If you are leaving the country,
there may be significant departure taxes calculated on forms T1161, T1243 and
T1244. However, you are not obligated to pay those taxes if you post
security for them. The HSBC and other banks regularly provide letters of
credit to the CRA for this purpose.
This LOC allows you to defer
paying the tax to the CRA until you actually sell the article.
NO
LOC IS REQUIRED for Real Estate, Company pension plans or RRSP
accounts.
.
Usually, a LOC is only required if you are leaving
behind an active stock trading account.
Now the problem is that there are
very few people in Canada equipped to handle your cash stock trading account if
you are living in the United States or its territories because of US
securities Law which make it illegal for a Canadian Broker to even talk to you
on the phone about your account if you are physically in the United States
unless his Company and HE or SHE themselves have registered as well in the USA
AND the STATE you are in.
Even Fred Snyder, the man I recommend most can
only talk to those in Ontario and BC because of his licensing.
For
someone like yourself, I usually recommend Darryl Thompson at Blackmont
Securities in Toronto or Dan Walkow at Seabank Capital in White Rock. You are
here so you should call Dan. If you go to www.Seabankcapital.com you will see
what I mean because it starts off with a US / Canadian flag.
Dan does
regular lectures in LA, San Diego, Palm Springs and Phoenix for the different
Canadian Clubs there.
You can get hold of him at
Telephone: 604-541-9952 | Toll Free:
1-866-541-9952 | Fax:
604-542-5642
D.G.
(Dan) Walkow, CFA, CMT, Managing Director & Portfolio Manager:
dan@seabankcapital.com
Ajbinder (AJ) Sull, BBA,
MBA, CFA, Portfolio Manager: aj@seabankcapital.com
Paul Bains, BBA, MBA,
CFP, Associate Portfolio Manager: paul@seabankcapital.com
Seabank Capital Management
Inc.
Suite 301, 1959-152nd Street
White Rock, British
Columbia, Canada V4A 9E3
With regard to who to deal with, the people I recommend
for this kind of information (other than myself of course)
are:
Gary Gauvin is absolutely
qualified to deal with you. He is an old business partner of mine from
Ottawa. He now practices outside of Dallas Texas as a one or 1 1/2 person
office. If you deal with Gary, you will deal with Gary. He is a US
enrolled agent. You can find his website easily. Type - income Tax
Expert - into google. Gary will come up as number one or two.

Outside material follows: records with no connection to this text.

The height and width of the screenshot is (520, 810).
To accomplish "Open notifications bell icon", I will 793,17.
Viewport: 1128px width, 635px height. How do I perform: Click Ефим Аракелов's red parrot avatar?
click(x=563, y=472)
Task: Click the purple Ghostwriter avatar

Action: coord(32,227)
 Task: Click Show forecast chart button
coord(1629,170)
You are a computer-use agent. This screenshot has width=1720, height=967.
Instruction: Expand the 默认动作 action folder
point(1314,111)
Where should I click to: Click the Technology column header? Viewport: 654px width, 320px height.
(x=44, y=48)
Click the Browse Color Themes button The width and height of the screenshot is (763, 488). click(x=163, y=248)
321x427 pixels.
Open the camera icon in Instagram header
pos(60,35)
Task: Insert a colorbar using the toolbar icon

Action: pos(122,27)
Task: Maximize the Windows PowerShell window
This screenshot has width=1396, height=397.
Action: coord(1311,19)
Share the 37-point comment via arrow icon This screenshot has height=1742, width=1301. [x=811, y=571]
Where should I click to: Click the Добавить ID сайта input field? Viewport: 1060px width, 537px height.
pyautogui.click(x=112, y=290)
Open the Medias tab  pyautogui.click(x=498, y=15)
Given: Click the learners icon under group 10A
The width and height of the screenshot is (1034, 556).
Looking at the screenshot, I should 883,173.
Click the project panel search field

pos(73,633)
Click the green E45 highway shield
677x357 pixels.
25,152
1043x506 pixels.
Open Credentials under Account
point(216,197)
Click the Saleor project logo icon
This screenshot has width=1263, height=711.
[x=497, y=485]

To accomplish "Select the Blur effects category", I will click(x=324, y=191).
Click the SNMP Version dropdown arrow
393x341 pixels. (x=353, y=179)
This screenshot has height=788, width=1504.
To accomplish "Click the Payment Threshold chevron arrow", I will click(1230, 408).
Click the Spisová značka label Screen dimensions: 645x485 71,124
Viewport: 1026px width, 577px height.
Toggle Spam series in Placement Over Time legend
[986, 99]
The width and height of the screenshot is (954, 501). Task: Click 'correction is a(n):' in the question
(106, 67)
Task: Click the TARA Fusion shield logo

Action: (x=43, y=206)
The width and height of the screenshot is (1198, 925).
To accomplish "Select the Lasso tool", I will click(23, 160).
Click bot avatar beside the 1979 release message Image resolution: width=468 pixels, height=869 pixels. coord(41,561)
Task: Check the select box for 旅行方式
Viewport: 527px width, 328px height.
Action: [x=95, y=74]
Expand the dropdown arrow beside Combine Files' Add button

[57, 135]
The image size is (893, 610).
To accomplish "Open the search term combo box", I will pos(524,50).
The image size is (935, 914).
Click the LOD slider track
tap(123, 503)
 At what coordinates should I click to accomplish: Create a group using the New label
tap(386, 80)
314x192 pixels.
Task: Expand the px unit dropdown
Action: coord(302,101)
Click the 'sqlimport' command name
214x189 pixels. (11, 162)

Why, because he is. If I am looking for a first or second opinion, I call
Gary. Disadvantage - Gary is a one and a half person office.
Advantage - You will always get to talk to Gary.
Gary likes
corporations. I and my four associates do not like them. I like
dealing with individuals who deal cross-border withOUT
corporations.
OR KPMG in Vancouver. The last
time I checked they had 22 people in their US/Canada department.
call (604) 691-3025. Advantage - Lots of Backup. Disadvantage - It
will be hard to get the same person to deal with you three times in a
row.
OR Steve Peters with KPMG in Halifax (902)
492-6011
OR Kevin Nightingale in Toronto (416)
733-9595
OR Mark
Serbinski in Toronto
(416)733-0300
OR Len
Vandenberg with BDO Dunwoody in Kelowna, BC. (250)
763-7600
OR Steve Katz in Vancouver
at (604) 732-1515
OR Brad Howland in
Victoria at (250) 598-6258
Whoever you choose, you would likely do well
to consult with me for one or two hours a year. If I have a suggestion, it
will be worth it. If I can't come up with anything, you will know that
what you are doing is likely the best track. I will compare it to my
dentist, Ed Clarke. When I went in the fall of 2005, I ended up with
$16,000 to $18,000 of dental bills, a root canal, a bunch of pain, and a lot of
nice new caps, etc.
When I went for an inspection on Jan 29, 2008,
he could not find anything wrong except that I was not flossing.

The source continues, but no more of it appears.